▸ Material for this exercise
[start]

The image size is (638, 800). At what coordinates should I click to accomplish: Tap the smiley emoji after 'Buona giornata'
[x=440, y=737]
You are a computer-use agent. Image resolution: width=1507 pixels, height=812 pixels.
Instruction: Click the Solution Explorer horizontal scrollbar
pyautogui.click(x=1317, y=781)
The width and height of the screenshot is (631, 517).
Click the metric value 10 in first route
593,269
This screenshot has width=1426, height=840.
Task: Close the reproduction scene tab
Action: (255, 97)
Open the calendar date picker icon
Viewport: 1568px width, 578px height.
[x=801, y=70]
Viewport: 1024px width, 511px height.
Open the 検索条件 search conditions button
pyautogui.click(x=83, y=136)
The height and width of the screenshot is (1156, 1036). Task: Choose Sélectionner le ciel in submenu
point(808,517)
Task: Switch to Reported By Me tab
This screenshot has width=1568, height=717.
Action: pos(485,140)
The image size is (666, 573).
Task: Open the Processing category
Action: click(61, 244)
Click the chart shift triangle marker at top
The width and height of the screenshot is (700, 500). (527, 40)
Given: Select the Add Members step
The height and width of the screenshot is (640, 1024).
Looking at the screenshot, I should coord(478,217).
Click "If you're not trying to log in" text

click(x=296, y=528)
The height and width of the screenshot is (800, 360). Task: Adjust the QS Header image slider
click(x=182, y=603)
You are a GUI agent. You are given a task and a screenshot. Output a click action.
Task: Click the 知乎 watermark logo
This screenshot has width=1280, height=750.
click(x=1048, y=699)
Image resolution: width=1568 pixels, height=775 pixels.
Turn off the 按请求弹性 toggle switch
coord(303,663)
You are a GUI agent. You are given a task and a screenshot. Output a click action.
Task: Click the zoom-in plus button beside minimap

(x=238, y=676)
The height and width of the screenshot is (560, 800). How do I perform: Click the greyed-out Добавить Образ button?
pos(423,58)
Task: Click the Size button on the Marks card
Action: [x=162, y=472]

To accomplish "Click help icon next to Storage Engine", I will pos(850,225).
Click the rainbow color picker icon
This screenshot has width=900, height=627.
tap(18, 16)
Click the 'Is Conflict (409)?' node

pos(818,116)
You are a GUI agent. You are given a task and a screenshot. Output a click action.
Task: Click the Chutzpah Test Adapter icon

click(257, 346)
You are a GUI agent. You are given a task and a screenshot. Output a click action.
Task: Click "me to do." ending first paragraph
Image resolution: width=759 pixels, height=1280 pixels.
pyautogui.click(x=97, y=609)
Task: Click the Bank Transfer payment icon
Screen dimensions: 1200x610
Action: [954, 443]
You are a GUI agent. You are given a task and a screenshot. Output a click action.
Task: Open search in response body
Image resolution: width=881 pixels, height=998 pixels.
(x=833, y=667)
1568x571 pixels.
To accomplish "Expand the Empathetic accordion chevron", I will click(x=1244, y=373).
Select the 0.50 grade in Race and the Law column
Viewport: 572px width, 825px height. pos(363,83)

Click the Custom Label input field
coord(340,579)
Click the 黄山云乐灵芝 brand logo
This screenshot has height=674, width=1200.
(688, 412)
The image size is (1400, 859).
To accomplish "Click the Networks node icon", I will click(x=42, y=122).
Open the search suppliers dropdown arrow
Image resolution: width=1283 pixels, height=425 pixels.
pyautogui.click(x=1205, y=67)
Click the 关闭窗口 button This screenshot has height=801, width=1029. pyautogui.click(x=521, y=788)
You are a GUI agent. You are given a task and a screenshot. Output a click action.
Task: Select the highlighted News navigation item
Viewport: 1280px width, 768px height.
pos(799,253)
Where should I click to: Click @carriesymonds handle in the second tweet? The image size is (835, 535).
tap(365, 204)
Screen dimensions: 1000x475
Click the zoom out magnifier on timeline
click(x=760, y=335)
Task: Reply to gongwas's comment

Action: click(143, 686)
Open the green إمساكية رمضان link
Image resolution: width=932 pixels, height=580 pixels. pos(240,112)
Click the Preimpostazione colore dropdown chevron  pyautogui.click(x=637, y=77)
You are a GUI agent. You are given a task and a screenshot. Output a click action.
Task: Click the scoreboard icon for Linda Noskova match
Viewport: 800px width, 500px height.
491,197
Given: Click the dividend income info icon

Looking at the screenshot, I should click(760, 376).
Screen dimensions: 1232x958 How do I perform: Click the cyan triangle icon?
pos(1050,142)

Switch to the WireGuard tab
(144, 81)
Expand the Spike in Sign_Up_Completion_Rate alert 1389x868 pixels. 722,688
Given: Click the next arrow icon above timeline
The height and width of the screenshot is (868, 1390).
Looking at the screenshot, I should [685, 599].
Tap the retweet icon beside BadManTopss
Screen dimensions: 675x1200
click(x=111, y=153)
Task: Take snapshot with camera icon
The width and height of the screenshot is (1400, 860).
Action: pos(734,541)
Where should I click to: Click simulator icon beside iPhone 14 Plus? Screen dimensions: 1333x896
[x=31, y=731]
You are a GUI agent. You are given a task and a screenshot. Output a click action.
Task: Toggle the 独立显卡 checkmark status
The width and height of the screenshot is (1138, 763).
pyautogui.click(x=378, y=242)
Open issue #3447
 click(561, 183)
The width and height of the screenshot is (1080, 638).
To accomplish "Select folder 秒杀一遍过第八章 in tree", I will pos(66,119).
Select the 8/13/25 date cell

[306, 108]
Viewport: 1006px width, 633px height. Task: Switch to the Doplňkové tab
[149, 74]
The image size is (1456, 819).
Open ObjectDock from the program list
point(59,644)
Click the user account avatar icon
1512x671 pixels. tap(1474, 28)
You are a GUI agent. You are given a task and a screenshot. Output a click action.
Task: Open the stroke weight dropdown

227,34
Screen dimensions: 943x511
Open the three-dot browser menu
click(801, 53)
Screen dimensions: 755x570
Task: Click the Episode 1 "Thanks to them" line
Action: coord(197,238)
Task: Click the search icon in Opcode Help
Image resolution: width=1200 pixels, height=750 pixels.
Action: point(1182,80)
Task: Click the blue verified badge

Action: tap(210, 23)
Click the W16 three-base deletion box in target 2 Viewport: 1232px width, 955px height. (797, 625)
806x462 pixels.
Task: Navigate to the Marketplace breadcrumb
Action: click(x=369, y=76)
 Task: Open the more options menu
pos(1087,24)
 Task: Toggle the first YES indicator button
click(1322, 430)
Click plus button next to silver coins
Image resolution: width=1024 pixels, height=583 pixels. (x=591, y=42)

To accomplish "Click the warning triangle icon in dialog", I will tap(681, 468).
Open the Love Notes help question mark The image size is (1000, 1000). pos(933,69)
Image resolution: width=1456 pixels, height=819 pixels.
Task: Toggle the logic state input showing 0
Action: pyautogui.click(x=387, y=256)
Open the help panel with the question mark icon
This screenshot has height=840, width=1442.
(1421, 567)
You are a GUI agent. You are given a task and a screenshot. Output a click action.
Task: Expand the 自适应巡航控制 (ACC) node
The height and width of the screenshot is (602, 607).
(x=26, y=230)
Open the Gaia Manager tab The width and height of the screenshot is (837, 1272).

[end]

▸ Requirement
Render the listing above as a numbered list, leaving out the blank lines.

▸ Result of the exercise
1. The image size is (638, 800). At what coordinates should I click to accomplish: Tap the smiley emoji after 'Buona giornata'
2. [x=440, y=737]
3. You are a computer-use agent. Image resolution: width=1507 pixels, height=812 pixels.
4. Instruction: Click the Solution Explorer horizontal scrollbar
5. pyautogui.click(x=1317, y=781)
6. The width and height of the screenshot is (631, 517).
7. Click the metric value 10 in first route
8. 593,269
9. This screenshot has width=1426, height=840.
10. Task: Close the reproduction scene tab
11. Action: (255, 97)
12. Open the calendar date picker icon
13. Viewport: 1568px width, 578px height.
14. [x=801, y=70]
15. Viewport: 1024px width, 511px height.
16. Open the 検索条件 search conditions button
17. pyautogui.click(x=83, y=136)
18. The height and width of the screenshot is (1156, 1036). Task: Choose Sélectionner le ciel in submenu
19. point(808,517)
20. Task: Switch to Reported By Me tab
21. This screenshot has width=1568, height=717.
22. Action: pos(485,140)
23. The image size is (666, 573).
24. Task: Open the Processing category
25. Action: click(61, 244)
26. Click the chart shift triangle marker at top
27. The width and height of the screenshot is (700, 500). (527, 40)
28. Given: Select the Add Members step
29. The height and width of the screenshot is (640, 1024).
30. Looking at the screenshot, I should coord(478,217).
31. Click "If you're not trying to log in" text
32. click(x=296, y=528)
33. The height and width of the screenshot is (800, 360). Task: Adjust the QS Header image slider
34. click(x=182, y=603)
35. You are a GUI agent. You are given a task and a screenshot. Output a click action.
36. Task: Click the 知乎 watermark logo
37. This screenshot has width=1280, height=750.
38. click(x=1048, y=699)
39. Image resolution: width=1568 pixels, height=775 pixels.
40. Turn off the 按请求弹性 toggle switch
41. coord(303,663)
42. You are a GUI agent. You are given a task and a screenshot. Output a click action.
43. Task: Click the zoom-in plus button beside minimap
44. (x=238, y=676)
45. The height and width of the screenshot is (560, 800). How do I perform: Click the greyed-out Добавить Образ button?
46. pos(423,58)
47. Task: Click the Size button on the Marks card
48. Action: [x=162, y=472]
49. To accomplish "Click help icon next to Storage Engine", I will pos(850,225).
50. Click the rainbow color picker icon
51. This screenshot has width=900, height=627.
52. tap(18, 16)
53. Click the 'Is Conflict (409)?' node
54. pos(818,116)
55. You are a GUI agent. You are given a task and a screenshot. Output a click action.
56. Task: Click the Chutzpah Test Adapter icon
57. click(257, 346)
58. You are a GUI agent. You are given a task and a screenshot. Output a click action.
59. Task: Click "me to do." ending first paragraph
60. Image resolution: width=759 pixels, height=1280 pixels.
61. pyautogui.click(x=97, y=609)
62. Task: Click the Bank Transfer payment icon
63. Screen dimensions: 1200x610
64. Action: [954, 443]
65. You are a GUI agent. You are given a task and a screenshot. Output a click action.
66. Task: Open search in response body
67. Image resolution: width=881 pixels, height=998 pixels.
68. (x=833, y=667)
69. 1568x571 pixels.
70. To accomplish "Expand the Empathetic accordion chevron", I will click(x=1244, y=373).
71. Select the 0.50 grade in Race and the Law column
72. Viewport: 572px width, 825px height. pos(363,83)
73. Click the Custom Label input field
74. coord(340,579)
75. Click the 黄山云乐灵芝 brand logo
76. This screenshot has height=674, width=1200.
77. (688, 412)
78. The image size is (1400, 859).
79. To accomplish "Click the Networks node icon", I will click(x=42, y=122).
80. Open the search suppliers dropdown arrow
81. Image resolution: width=1283 pixels, height=425 pixels.
82. pyautogui.click(x=1205, y=67)
83. Click the 关闭窗口 button This screenshot has height=801, width=1029. pyautogui.click(x=521, y=788)
84. You are a GUI agent. You are given a task and a screenshot. Output a click action.
85. Task: Select the highlighted News navigation item
86. Viewport: 1280px width, 768px height.
87. pos(799,253)
88. Where should I click to: Click @carriesymonds handle in the second tweet? The image size is (835, 535).
89. tap(365, 204)
90. Screen dimensions: 1000x475
91. Click the zoom out magnifier on timeline
92. click(x=760, y=335)
93. Task: Reply to gongwas's comment
94. Action: click(143, 686)
95. Open the green إمساكية رمضان link
96. Image resolution: width=932 pixels, height=580 pixels. pos(240,112)
97. Click the Preimpostazione colore dropdown chevron  pyautogui.click(x=637, y=77)
98. You are a GUI agent. You are given a task and a screenshot. Output a click action.
99. Task: Click the scoreboard icon for Linda Noskova match
100. Viewport: 800px width, 500px height.
101. 491,197
102. Given: Click the dividend income info icon
103. Looking at the screenshot, I should click(760, 376).
104. Screen dimensions: 1232x958 How do I perform: Click the cyan triangle icon?
105. pos(1050,142)
106. Switch to the WireGuard tab
107. (144, 81)
108. Expand the Spike in Sign_Up_Completion_Rate alert 1389x868 pixels. 722,688
109. Given: Click the next arrow icon above timeline
110. The height and width of the screenshot is (868, 1390).
111. Looking at the screenshot, I should [685, 599].
112. Tap the retweet icon beside BadManTopss
113. Screen dimensions: 675x1200
114. click(x=111, y=153)
115. Task: Take snapshot with camera icon
116. The width and height of the screenshot is (1400, 860).
117. Action: pos(734,541)
118. Where should I click to: Click simulator icon beside iPhone 14 Plus? Screen dimensions: 1333x896
119. [x=31, y=731]
120. You are a GUI agent. You are given a task and a screenshot. Output a click action.
121. Task: Toggle the 独立显卡 checkmark status
122. The width and height of the screenshot is (1138, 763).
123. pyautogui.click(x=378, y=242)
124. Open issue #3447
125.  click(561, 183)
126. The width and height of the screenshot is (1080, 638).
127. To accomplish "Select folder 秒杀一遍过第八章 in tree", I will pos(66,119).
128. Select the 8/13/25 date cell
129. [306, 108]
130. Viewport: 1006px width, 633px height. Task: Switch to the Doplňkové tab
131. [149, 74]
132. The image size is (1456, 819).
133. Open ObjectDock from the program list
134. point(59,644)
135. Click the user account avatar icon
136. 1512x671 pixels. tap(1474, 28)
137. You are a GUI agent. You are given a task and a screenshot. Output a click action.
138. Task: Open the stroke weight dropdown
139. 227,34
140. Screen dimensions: 943x511
141. Open the three-dot browser menu
142. click(801, 53)
143. Screen dimensions: 755x570
144. Task: Click the Episode 1 "Thanks to them" line
145. Action: coord(197,238)
146. Task: Click the search icon in Opcode Help
147. Image resolution: width=1200 pixels, height=750 pixels.
148. Action: point(1182,80)
149. Task: Click the blue verified badge
150. Action: tap(210, 23)
151. Click the W16 three-base deletion box in target 2 Viewport: 1232px width, 955px height. (797, 625)
152. 806x462 pixels.
153. Task: Navigate to the Marketplace breadcrumb
154. Action: click(x=369, y=76)
155.  Task: Open the more options menu
156. pos(1087,24)
157.  Task: Toggle the first YES indicator button
158. click(1322, 430)
159. Click plus button next to silver coins
160. Image resolution: width=1024 pixels, height=583 pixels. (x=591, y=42)
161. To accomplish "Click the warning triangle icon in dialog", I will tap(681, 468).
162. Open the Love Notes help question mark The image size is (1000, 1000). pos(933,69)
163. Image resolution: width=1456 pixels, height=819 pixels.
164. Task: Toggle the logic state input showing 0
165. Action: pyautogui.click(x=387, y=256)
166. Open the help panel with the question mark icon
167. This screenshot has height=840, width=1442.
168. (1421, 567)
169. You are a GUI agent. You are given a task and a screenshot. Output a click action.
170. Task: Expand the 自适应巡航控制 (ACC) node
171. The height and width of the screenshot is (602, 607).
172. (x=26, y=230)
173. Open the Gaia Manager tab The width and height of the screenshot is (837, 1272).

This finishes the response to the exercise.